▶ **Goal**: How many lines in the items below contain the string "will", matching case exactly? Reply with the number alone.
*** Exercise input ***
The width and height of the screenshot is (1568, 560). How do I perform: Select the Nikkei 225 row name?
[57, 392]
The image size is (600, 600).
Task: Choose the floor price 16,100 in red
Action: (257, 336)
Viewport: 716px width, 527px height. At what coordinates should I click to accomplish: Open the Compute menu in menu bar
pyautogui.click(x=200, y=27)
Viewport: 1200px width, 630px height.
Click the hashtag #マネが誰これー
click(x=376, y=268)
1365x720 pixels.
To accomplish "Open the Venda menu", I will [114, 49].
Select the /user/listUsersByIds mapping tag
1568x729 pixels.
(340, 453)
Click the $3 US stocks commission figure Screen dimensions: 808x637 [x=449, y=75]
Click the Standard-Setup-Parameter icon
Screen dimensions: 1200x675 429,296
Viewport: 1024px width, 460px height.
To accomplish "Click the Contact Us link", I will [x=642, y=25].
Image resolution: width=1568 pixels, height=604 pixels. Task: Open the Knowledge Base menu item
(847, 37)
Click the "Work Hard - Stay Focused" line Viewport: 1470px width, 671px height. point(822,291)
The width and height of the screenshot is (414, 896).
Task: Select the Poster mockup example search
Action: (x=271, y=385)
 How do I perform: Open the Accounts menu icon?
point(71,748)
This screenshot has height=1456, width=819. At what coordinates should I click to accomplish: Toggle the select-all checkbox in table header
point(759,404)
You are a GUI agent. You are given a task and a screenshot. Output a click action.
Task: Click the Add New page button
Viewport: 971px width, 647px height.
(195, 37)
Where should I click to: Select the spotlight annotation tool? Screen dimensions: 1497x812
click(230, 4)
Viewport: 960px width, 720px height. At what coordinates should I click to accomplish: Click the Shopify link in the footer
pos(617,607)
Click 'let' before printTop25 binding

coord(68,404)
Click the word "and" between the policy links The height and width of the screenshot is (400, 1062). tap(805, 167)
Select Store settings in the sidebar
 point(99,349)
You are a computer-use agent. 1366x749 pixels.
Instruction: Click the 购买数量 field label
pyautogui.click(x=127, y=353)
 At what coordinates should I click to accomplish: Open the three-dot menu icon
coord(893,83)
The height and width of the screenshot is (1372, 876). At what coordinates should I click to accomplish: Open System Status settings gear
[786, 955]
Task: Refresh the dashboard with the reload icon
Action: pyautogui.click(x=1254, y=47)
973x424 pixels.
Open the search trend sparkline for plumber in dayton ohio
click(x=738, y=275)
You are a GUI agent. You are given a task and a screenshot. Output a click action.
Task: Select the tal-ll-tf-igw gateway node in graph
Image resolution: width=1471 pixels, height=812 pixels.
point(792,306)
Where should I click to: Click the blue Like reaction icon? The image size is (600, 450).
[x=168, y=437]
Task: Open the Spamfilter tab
***
▶ **Correct response**: 2